Recorded data Block Start

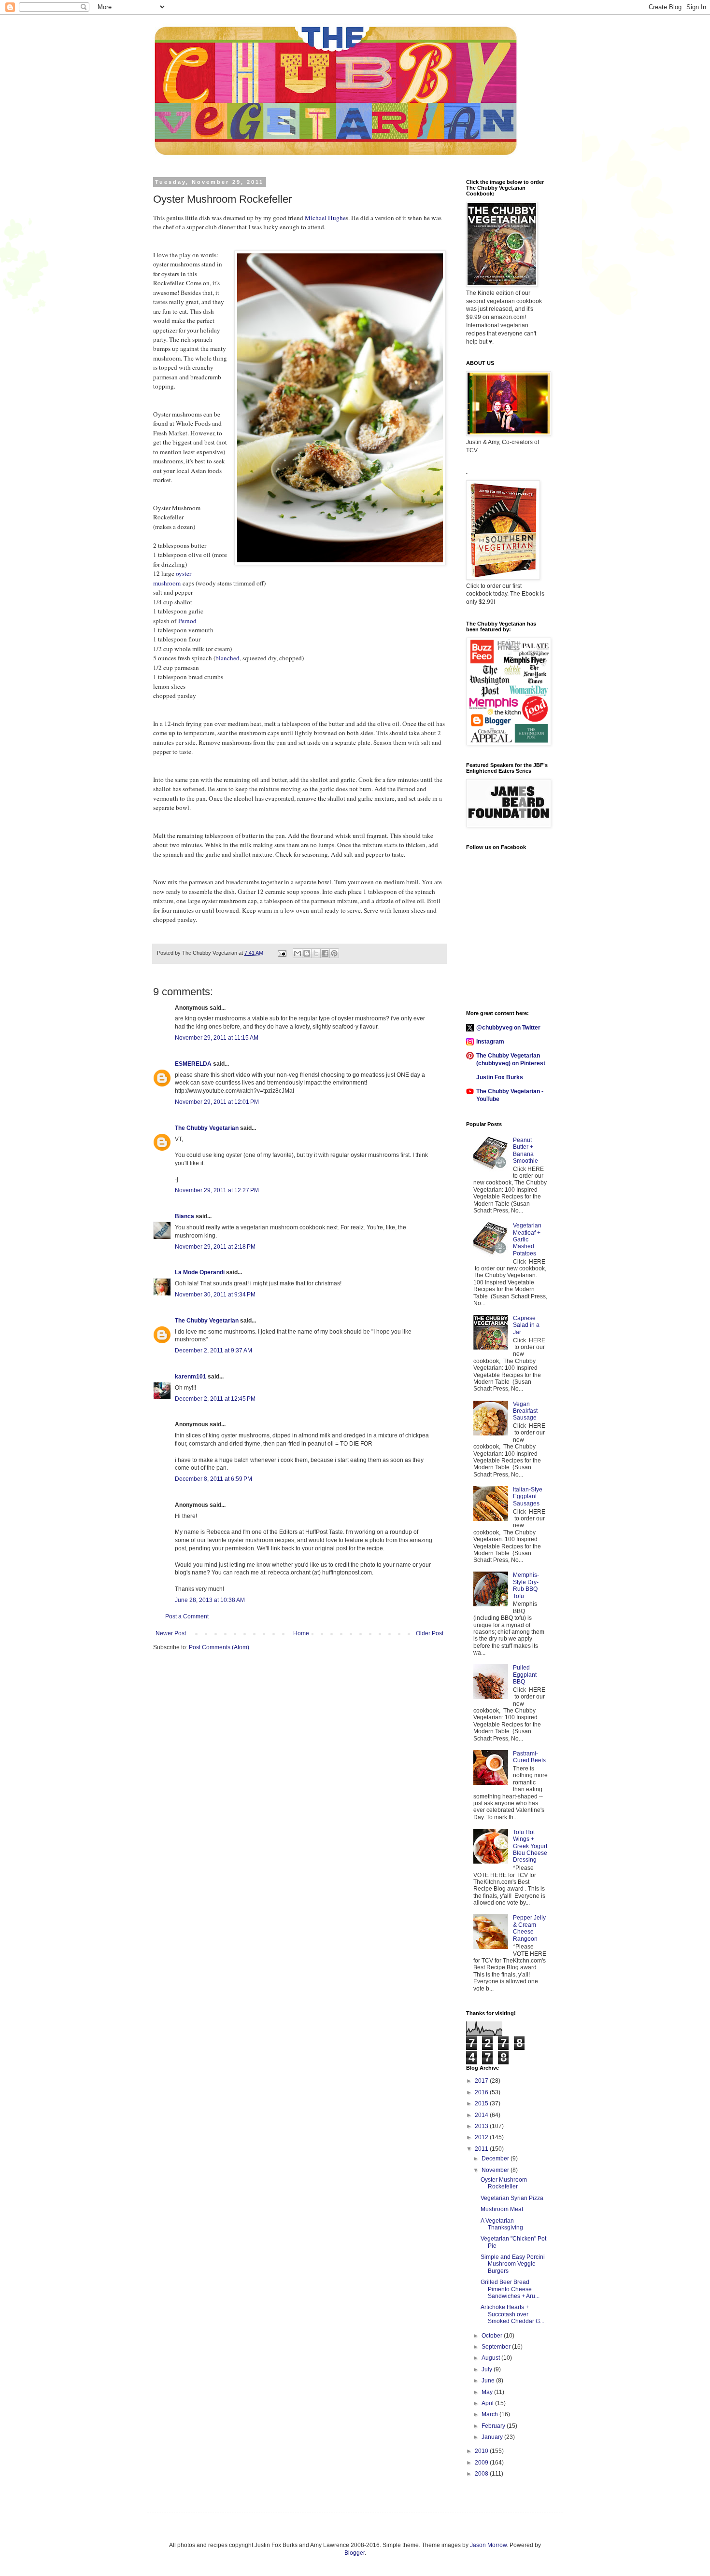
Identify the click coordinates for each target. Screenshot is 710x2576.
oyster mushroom (172, 578)
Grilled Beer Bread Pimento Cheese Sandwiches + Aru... (510, 2289)
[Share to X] (316, 953)
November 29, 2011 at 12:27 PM (217, 1190)
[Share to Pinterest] (334, 953)
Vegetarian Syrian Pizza (512, 2198)
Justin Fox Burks (499, 1077)
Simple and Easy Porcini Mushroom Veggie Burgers (513, 2264)
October (493, 2335)
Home (301, 1633)
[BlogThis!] (307, 953)
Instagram (490, 1041)
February (494, 2426)
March (490, 2414)
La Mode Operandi (200, 1272)
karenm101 (190, 1376)
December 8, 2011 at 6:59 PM (213, 1479)
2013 (482, 2126)
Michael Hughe (325, 217)
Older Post (429, 1633)
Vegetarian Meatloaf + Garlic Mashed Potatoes (527, 1239)
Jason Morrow (488, 2545)
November (496, 2170)
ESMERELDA (193, 1063)
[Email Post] (281, 953)
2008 (482, 2473)
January (493, 2437)
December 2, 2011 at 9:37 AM (213, 1350)
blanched (227, 658)
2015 (482, 2103)
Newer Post (171, 1633)
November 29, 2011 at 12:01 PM (217, 1102)
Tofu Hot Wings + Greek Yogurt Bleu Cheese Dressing (530, 1846)
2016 (482, 2092)
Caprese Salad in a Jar (526, 1325)
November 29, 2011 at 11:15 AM (216, 1037)
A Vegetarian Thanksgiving (502, 2224)
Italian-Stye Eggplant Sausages (527, 1496)
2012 (482, 2137)
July (488, 2369)
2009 (482, 2462)
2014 (482, 2115)
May (488, 2392)
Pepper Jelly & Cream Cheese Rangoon (529, 1928)
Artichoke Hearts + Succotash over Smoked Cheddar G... (512, 2314)
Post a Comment (187, 1616)
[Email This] (297, 953)
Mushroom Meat (502, 2209)
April (488, 2403)
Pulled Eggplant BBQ (525, 1674)
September (497, 2346)
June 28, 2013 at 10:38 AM (210, 1600)
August (491, 2357)
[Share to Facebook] (325, 953)
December (496, 2158)
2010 (482, 2451)
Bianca (184, 1216)
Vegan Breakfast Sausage (525, 1411)
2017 (482, 2080)
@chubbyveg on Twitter (508, 1027)
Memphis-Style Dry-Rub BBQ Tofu (526, 1585)
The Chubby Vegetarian (207, 1128)
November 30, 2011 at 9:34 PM (215, 1294)
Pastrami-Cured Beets (529, 1757)
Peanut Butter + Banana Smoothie (525, 1150)
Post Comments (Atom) (219, 1647)
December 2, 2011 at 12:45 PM (215, 1398)
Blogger (354, 2552)
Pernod (187, 620)
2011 (482, 2148)
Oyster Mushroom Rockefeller (504, 2183)
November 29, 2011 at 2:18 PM (215, 1246)
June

Recorded data Block End

#### [About this exercise]
Could you please repeat the entries above exactly, with every picture left out?

#### [Response area]
Identify the click coordinates for each target. Screenshot is 710x2576.
oyster mushroom (172, 578)
Grilled Beer Bread Pimento Cheese Sandwiches + Aru... (510, 2289)
[Share to X] (316, 953)
November 29, 2011 at 12:27 PM (217, 1190)
[Share to Pinterest] (334, 953)
Vegetarian Syrian Pizza (512, 2198)
Justin Fox Burks (499, 1077)
Simple and Easy Porcini Mushroom Veggie Burgers (513, 2264)
October (493, 2335)
Home (301, 1633)
[BlogThis!] (307, 953)
Instagram (490, 1041)
February (494, 2426)
March (490, 2414)
La Mode Operandi (200, 1272)
karenm101 (190, 1376)
December 8, 2011 at 6:59 PM (213, 1479)
2013 (482, 2126)
Michael Hughe (325, 217)
Older Post (429, 1633)
Vegetarian Meatloaf + Garlic Mashed Potatoes (527, 1239)
Jason Morrow (488, 2545)
November (496, 2170)
ESMERELDA (193, 1063)
[Email Post] (281, 953)
2008 (482, 2473)
January (493, 2437)
December 2, 2011 at 9:37 AM (213, 1350)
blanched (227, 658)
2015 (482, 2103)
Newer Post (171, 1633)
November 29, 2011 at 12:01 PM (217, 1102)
Tofu Hot Wings + Greek Yogurt Bleu Cheese Dressing (530, 1846)
2016 (482, 2092)
Caprese Salad in a Jar (526, 1325)
November 29, 2011 at 11:15 AM (216, 1037)
A Vegetarian Thanksgiving (502, 2224)
Italian-Stye Eggplant Sausages (527, 1496)
2012 (482, 2137)
July (488, 2369)
2009 (482, 2462)
2014 (482, 2115)
May (488, 2392)
Pepper Jelly & Cream Cheese Rangoon (529, 1928)
Artichoke Hearts + Succotash over Smoked Cheddar G... (512, 2314)
Post a Comment (187, 1616)
[Email This] (297, 953)
Mushroom Meat (502, 2209)
April (488, 2403)
Pulled Eggplant BBQ (525, 1674)
September (497, 2346)
June 28, 2013 at 10:38 AM (210, 1600)
August (491, 2357)
[Share to Facebook] (325, 953)
December (496, 2158)
2010 (482, 2451)
Bianca (184, 1216)
Vegan Breakfast Sausage (525, 1411)
2017 (482, 2080)
@chubbyveg on Twitter (508, 1027)
Memphis-Style Dry-Rub BBQ Tofu (526, 1585)
The Chubby Vegetarian (207, 1128)
November 30, 2011 at 9:34 PM (215, 1294)
Pastrami-Cured Beets (529, 1757)
Peanut Butter + Banana Smoothie (525, 1150)
Post Comments (Atom) (219, 1647)
December 2, 2011 at 12:45 PM (215, 1398)
Blogger (354, 2552)
Pernod (187, 620)
2011 (482, 2148)
Oyster Mushroom Rockefeller (504, 2183)
November 29, 2011 at 2:18 PM (215, 1246)
June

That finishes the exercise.